Mỹ Thọ is a ward in Đồng Tháp province, located about 100km west of Mỹ Tho ward. The commune has a geographical location:

- To the west, it borders Cao Lãnh ward and Mỹ Trà ward.
- To the east, it borders Bình Hàng Trung commune.
- To the north, it borders Mỹ Quí commune.
- To the south, it borders Sa Đéc ward and Tân Khánh Trung commune.

== History ==
Prior to 2025, Mỹ Thọ ward was formerly Mỹ Thọ commune-level town, Mỹ Hội commune, Mỹ Xương commune, and Mỹ Thọ commune in Cao Lãnh district, Đồng Tháp province.

On June 12, 2025, the National Assembly of Vietnam issued Resolution No. 202/2025/QH15 on the reorganization of provincial-level administrative units. Accordingly:

- Đồng Tháp province was established by merging the entire area and population of Đồng Tháp province and Tiền Giang province.
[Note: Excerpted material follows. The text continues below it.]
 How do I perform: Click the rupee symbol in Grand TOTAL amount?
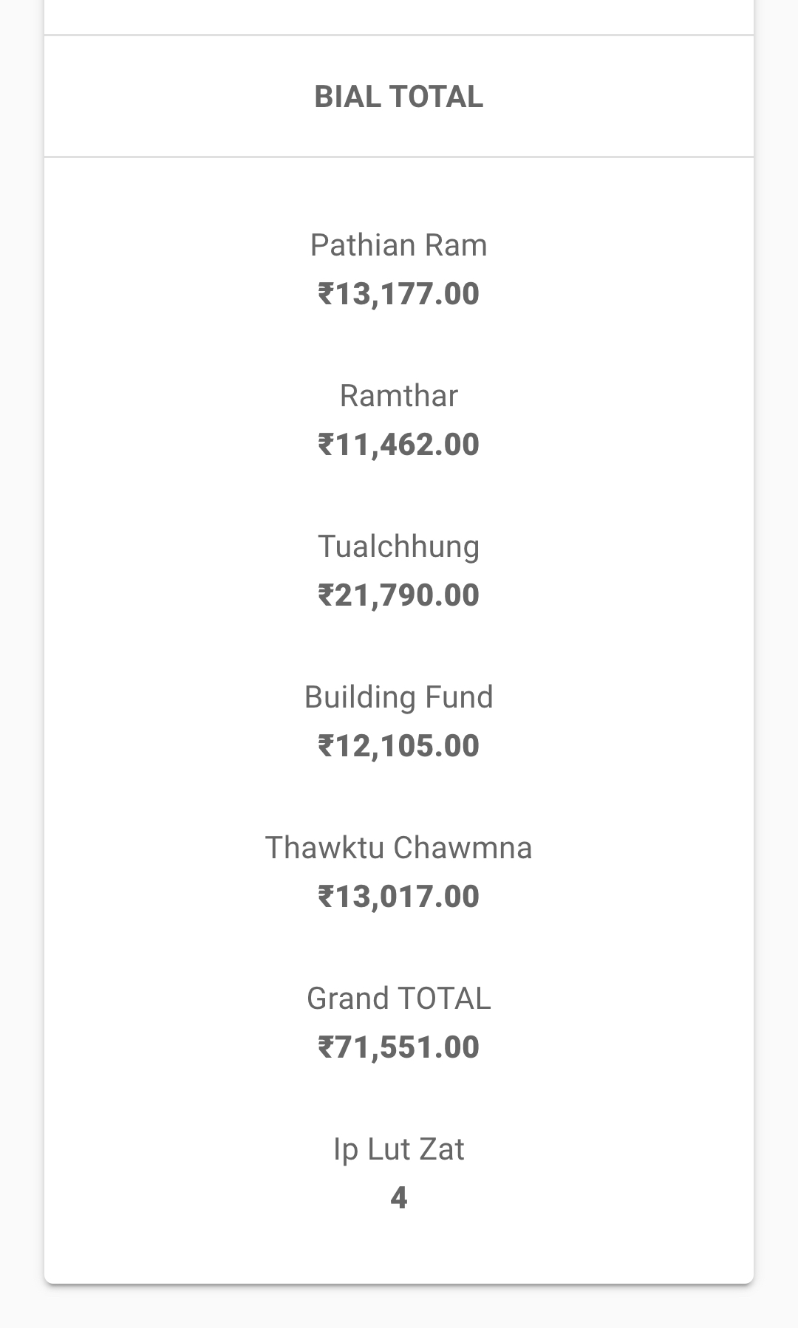pos(326,1047)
On June 16, 2025, the Standing Committee of the National Assembly of Vietnam issued Resolution No. 1663/NQ-UBTVQH15 on the reorganization of commune-level administrative units in Đồng Tháp province. Accordingly:

- Mỹ Thọ commune was established by merging the entire area and population of Mỹ Thọ commune-level town, Mỹ Thọ commune, Mỹ Xương commune, and Mỹ Hội commune (formerly part of Cao Lãnh district).

On May 11, 2026, the People's Council of Đồng Tháp province approved the plan to establish 11 new wards in the province. Accordingly:

- The Mỹ Thọ ward was established based on the entire area and population of Mỹ Thọ commune.